- [Material shown]

----

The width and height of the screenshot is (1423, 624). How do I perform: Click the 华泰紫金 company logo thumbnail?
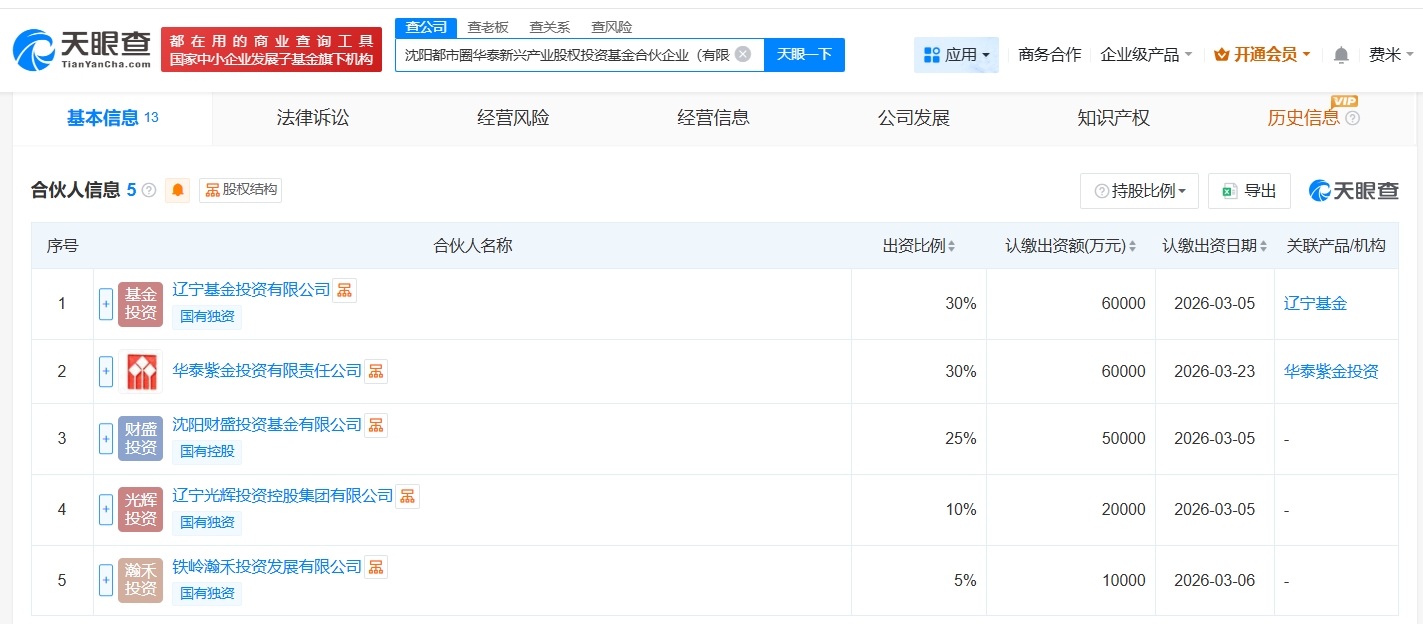point(140,372)
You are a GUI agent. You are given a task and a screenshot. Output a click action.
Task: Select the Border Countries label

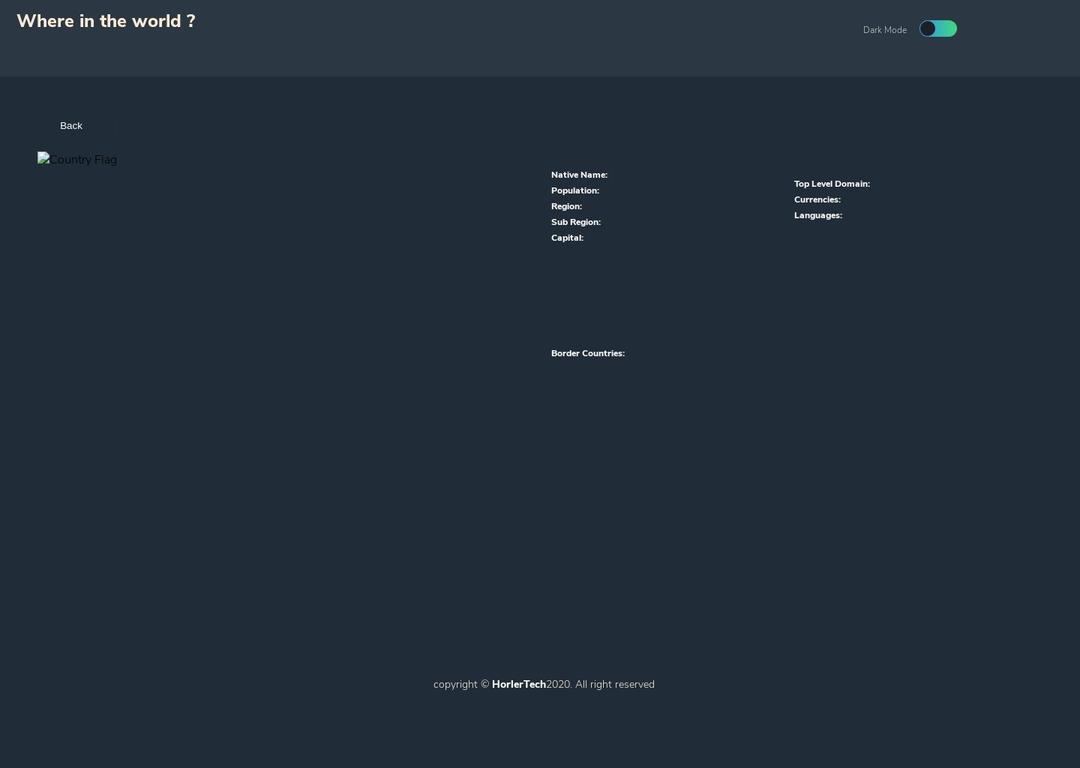click(587, 353)
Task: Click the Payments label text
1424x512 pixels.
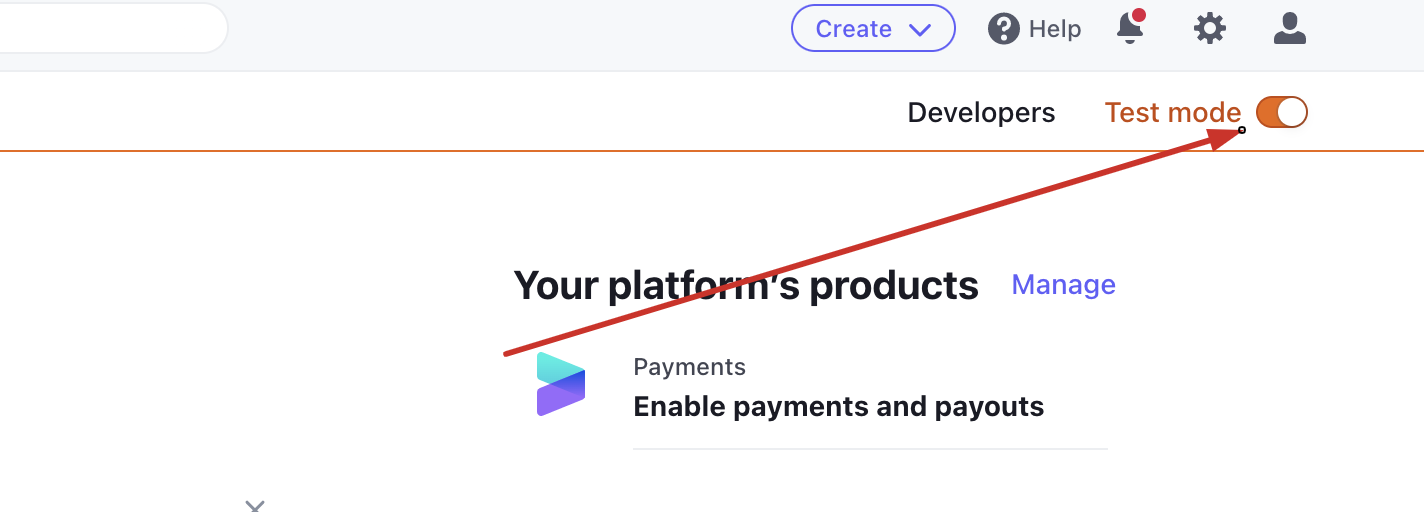Action: pyautogui.click(x=690, y=367)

----

- [Assignment] Only those lines from the one containing "Task: Click the Payments label text" to the end of the material above, retyped exactly and without pictures, belong in your reply.

- [Solved exercise]
Task: Click the Payments label text
1424x512 pixels.
Action: pyautogui.click(x=690, y=367)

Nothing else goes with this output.